**** Supplied entries

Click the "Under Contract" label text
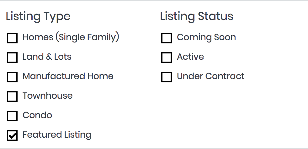Viewport: 308px width, 149px height. click(x=211, y=76)
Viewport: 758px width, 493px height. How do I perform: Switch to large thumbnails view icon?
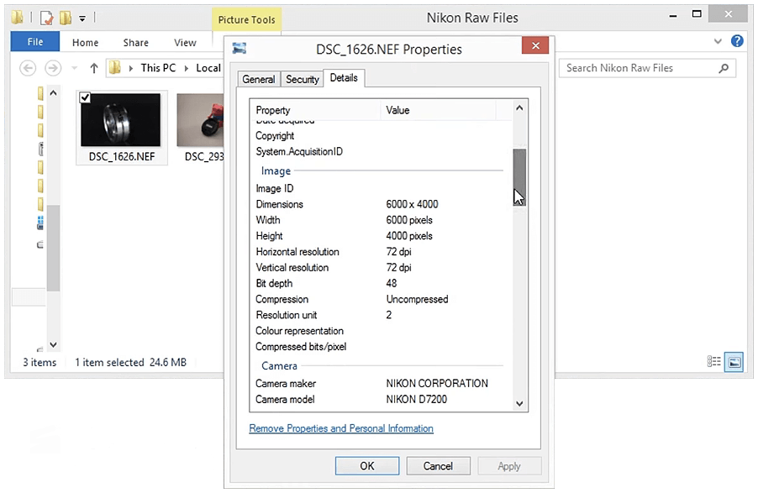[734, 362]
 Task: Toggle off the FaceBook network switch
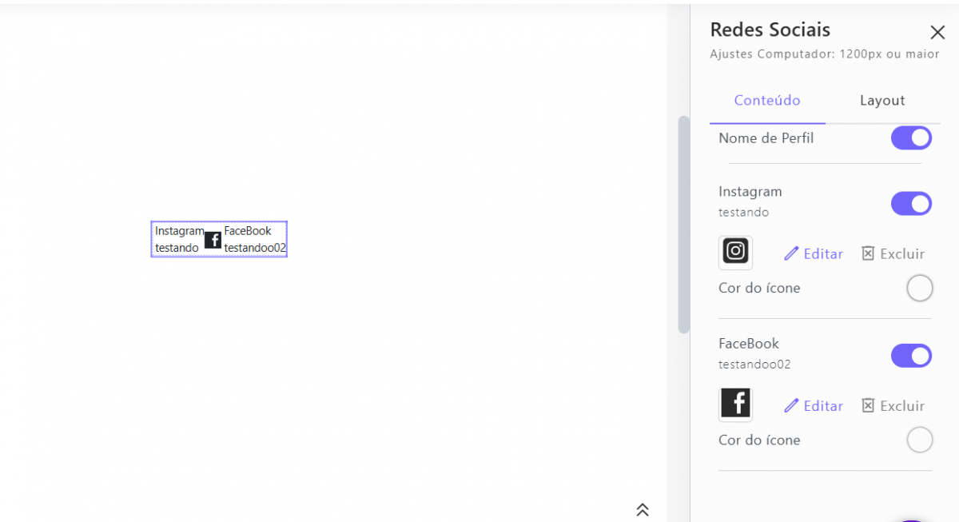[911, 356]
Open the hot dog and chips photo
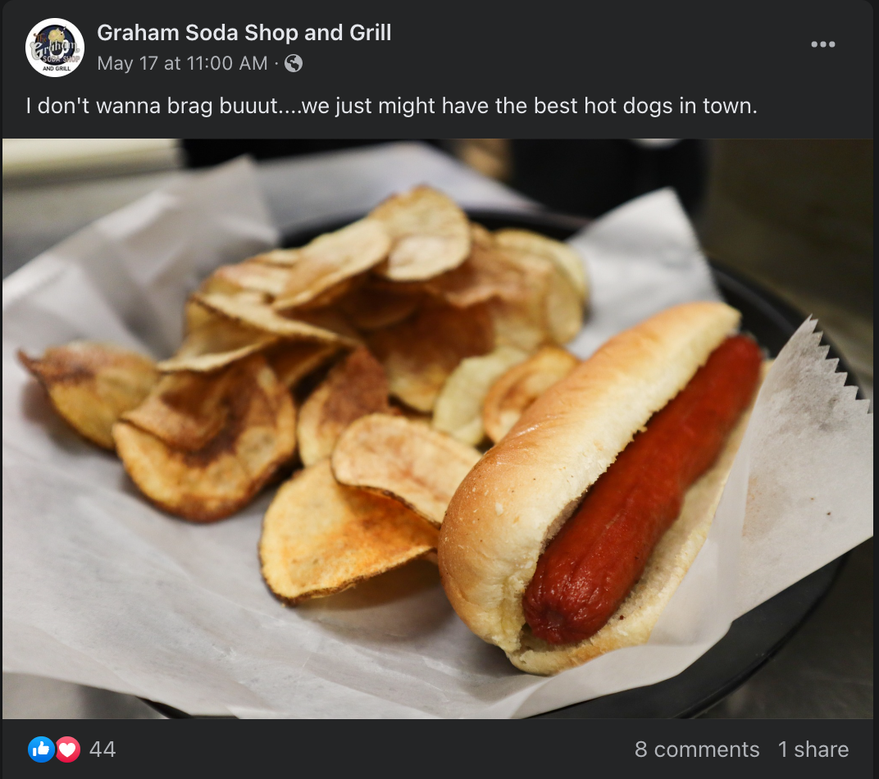This screenshot has width=879, height=779. (x=438, y=429)
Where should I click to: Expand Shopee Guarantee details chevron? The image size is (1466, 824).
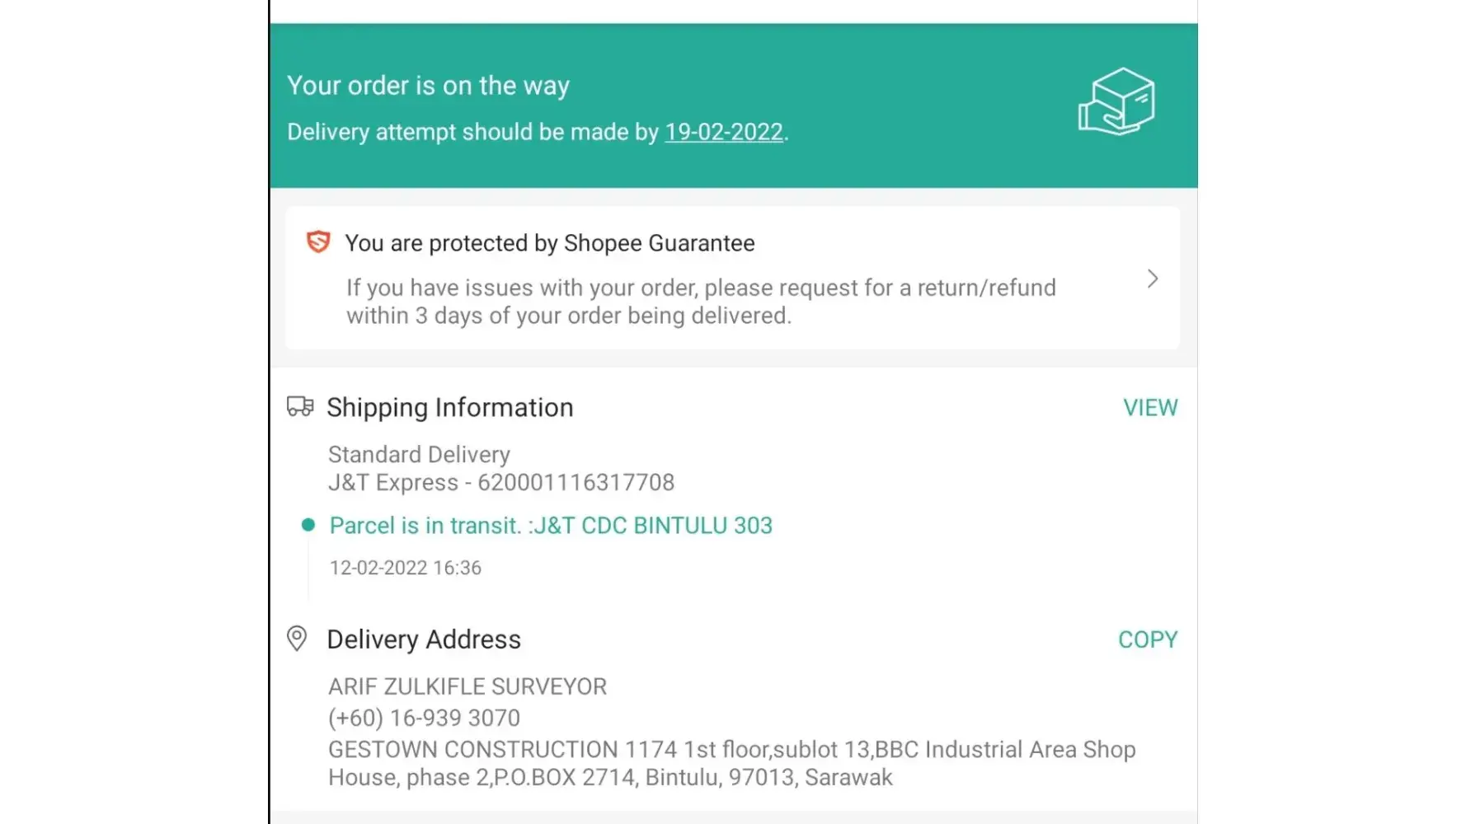click(1152, 279)

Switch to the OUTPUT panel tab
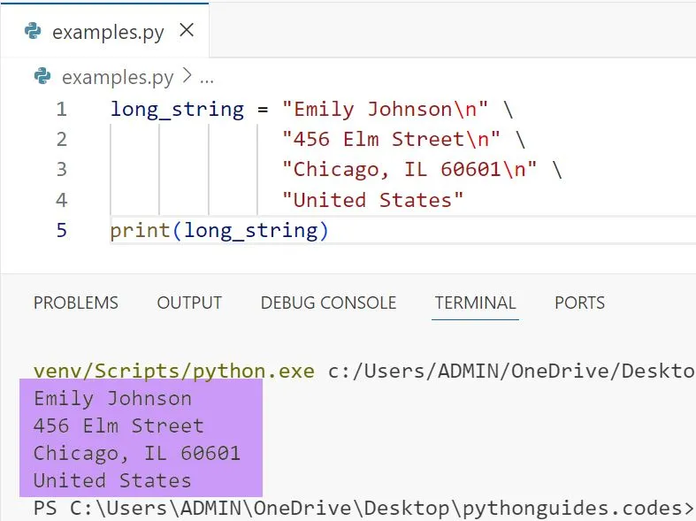[x=189, y=303]
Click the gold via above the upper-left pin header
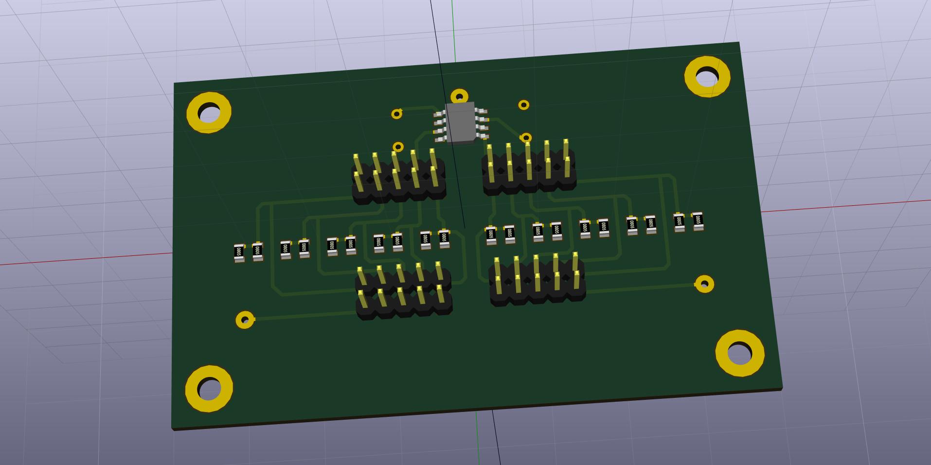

********

> Aim of the exercise:
Copy the listing above line for line, leaving out the pictures.

> Expected output:
Click the "Under Contract" label text
Viewport: 308px width, 149px height. click(x=211, y=76)
Viewport: 758px width, 493px height. How do I perform: Switch to large thumbnails view icon?
[734, 362]
 Task: Toggle off the FaceBook network switch
[911, 356]
Open the hot dog and chips photo
This screenshot has width=879, height=779. (x=438, y=429)
Where should I click to: Expand Shopee Guarantee details chevron? The image size is (1466, 824).
click(1152, 279)

Switch to the OUTPUT panel tab
[x=189, y=303]
Click the gold via above the upper-left pin header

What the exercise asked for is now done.